* _Assigned task_:
In the records below, begin at the line that has "You are a computer-use agent. Screen" and stop after the line that has "Where should I"; quote those lines verbatim and nothing more.

═══ Materials provided

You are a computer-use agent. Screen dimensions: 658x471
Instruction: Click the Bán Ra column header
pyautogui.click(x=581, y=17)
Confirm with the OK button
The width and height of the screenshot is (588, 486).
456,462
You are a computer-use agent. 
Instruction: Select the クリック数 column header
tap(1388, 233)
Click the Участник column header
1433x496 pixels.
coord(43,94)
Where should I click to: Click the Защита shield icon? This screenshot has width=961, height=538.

══════
═══ Materials provided

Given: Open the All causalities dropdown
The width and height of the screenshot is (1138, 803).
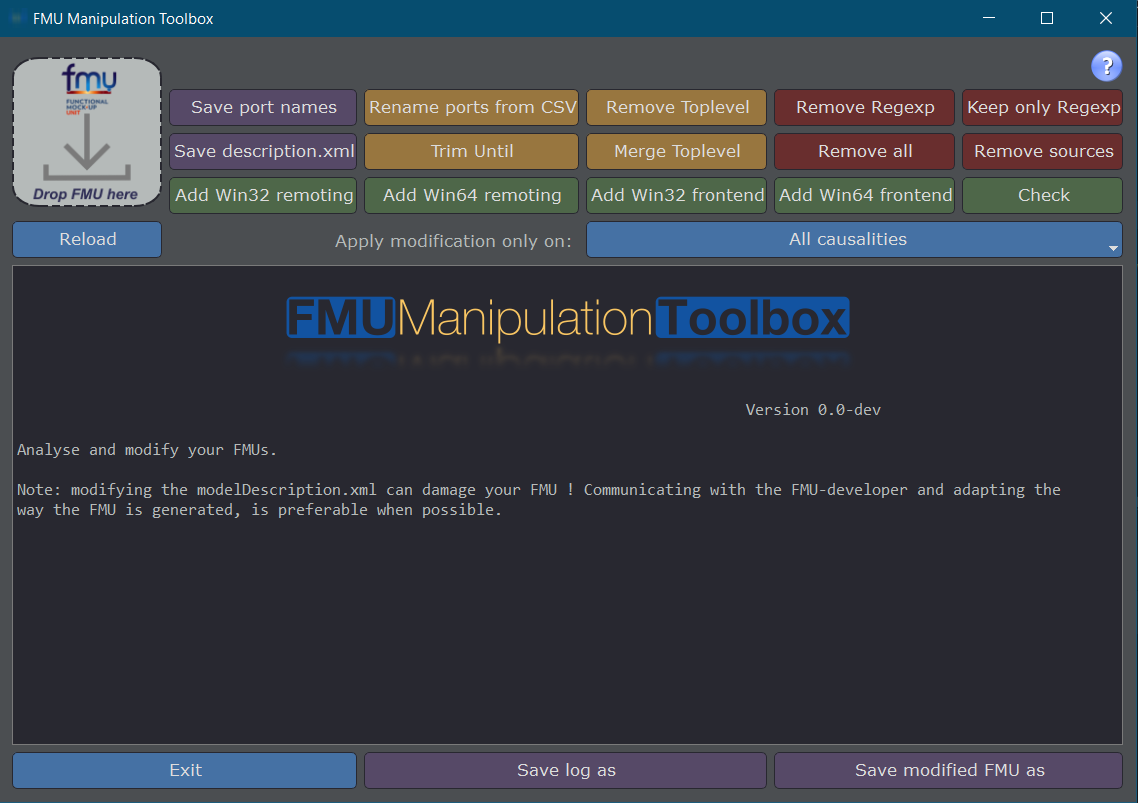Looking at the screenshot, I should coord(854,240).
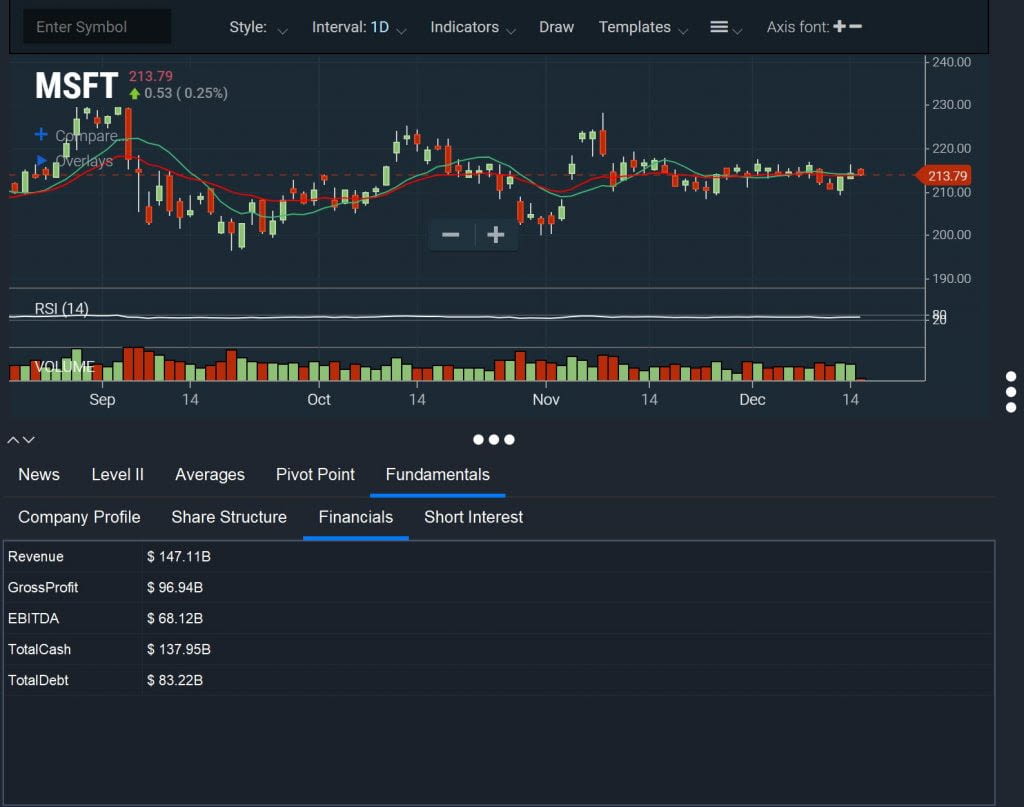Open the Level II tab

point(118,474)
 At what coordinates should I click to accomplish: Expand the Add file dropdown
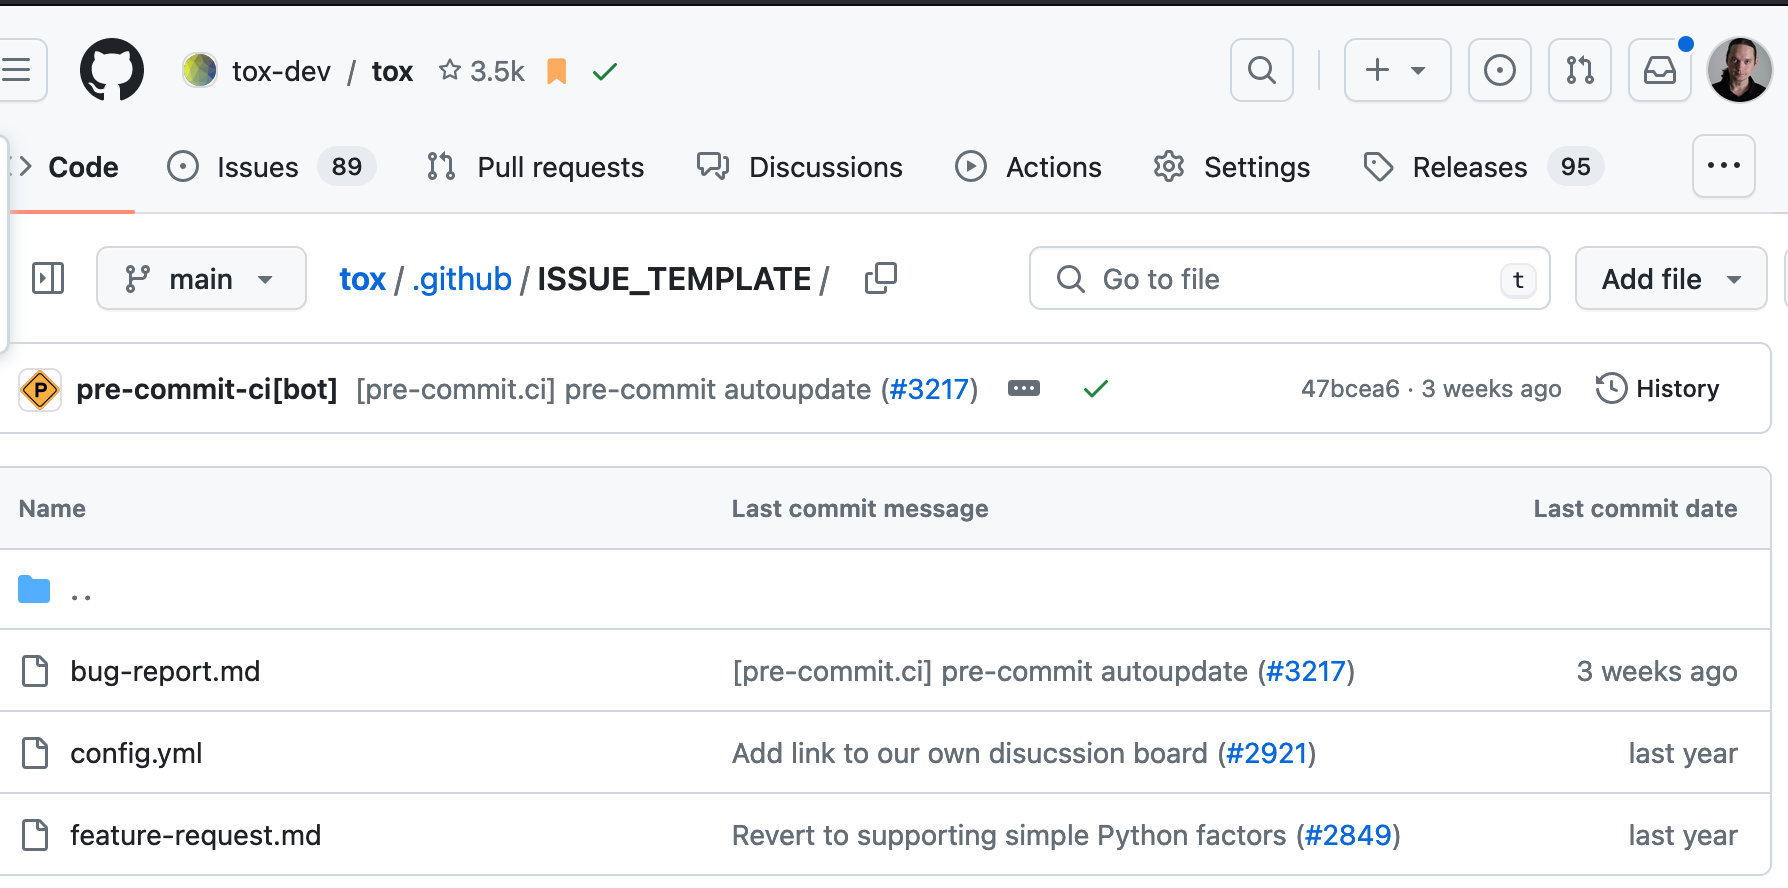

══════
═══ Materials provided

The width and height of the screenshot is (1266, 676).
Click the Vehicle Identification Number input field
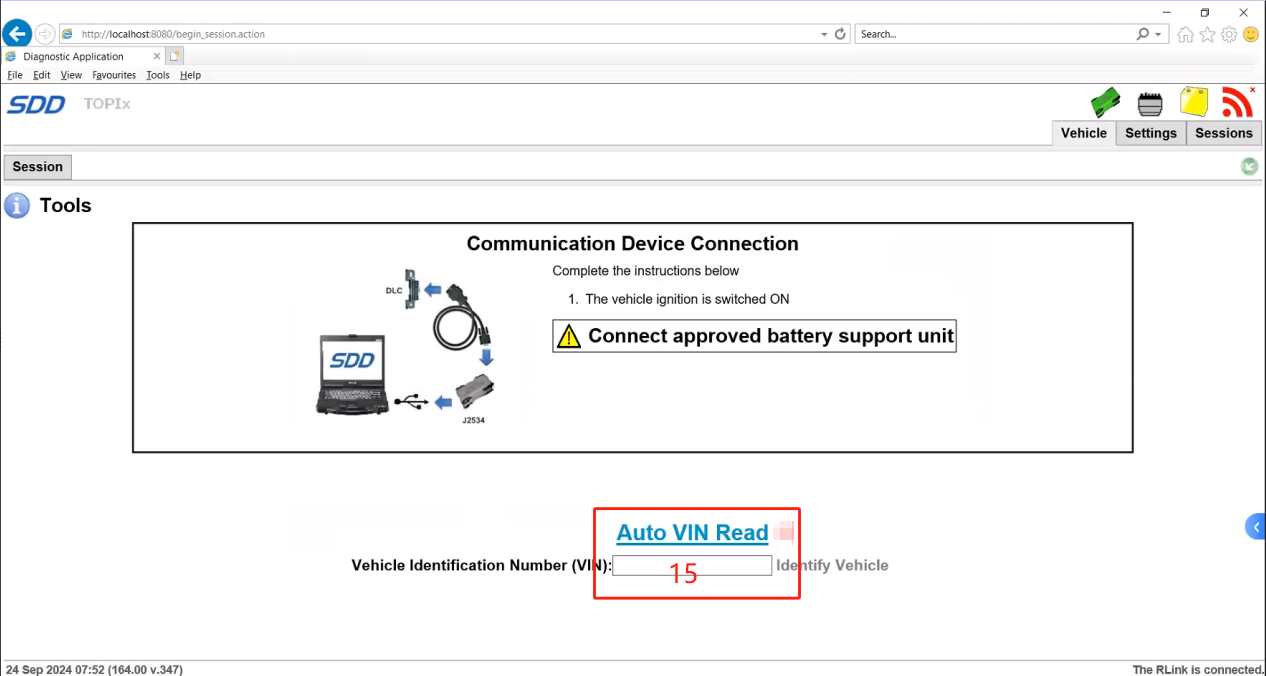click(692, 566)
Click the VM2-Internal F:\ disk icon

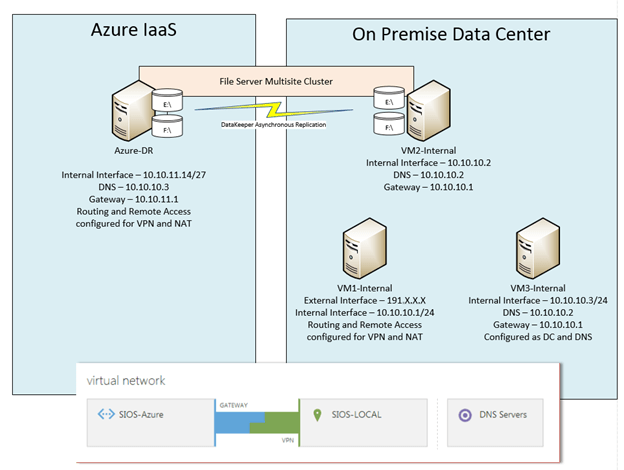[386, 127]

══════

* _Answer for the task_:
You are a computer-use agent. Screen dimensions: 658x471
Instruction: Click the Bán Ra column header
pyautogui.click(x=581, y=17)
Confirm with the OK button
The width and height of the screenshot is (588, 486).
456,462
You are a computer-use agent. 
Instruction: Select the クリック数 column header
tap(1388, 233)
Click the Участник column header
1433x496 pixels.
coord(43,94)
Where should I click to: Click the Защита shield icon? This screenshot has width=961, height=538.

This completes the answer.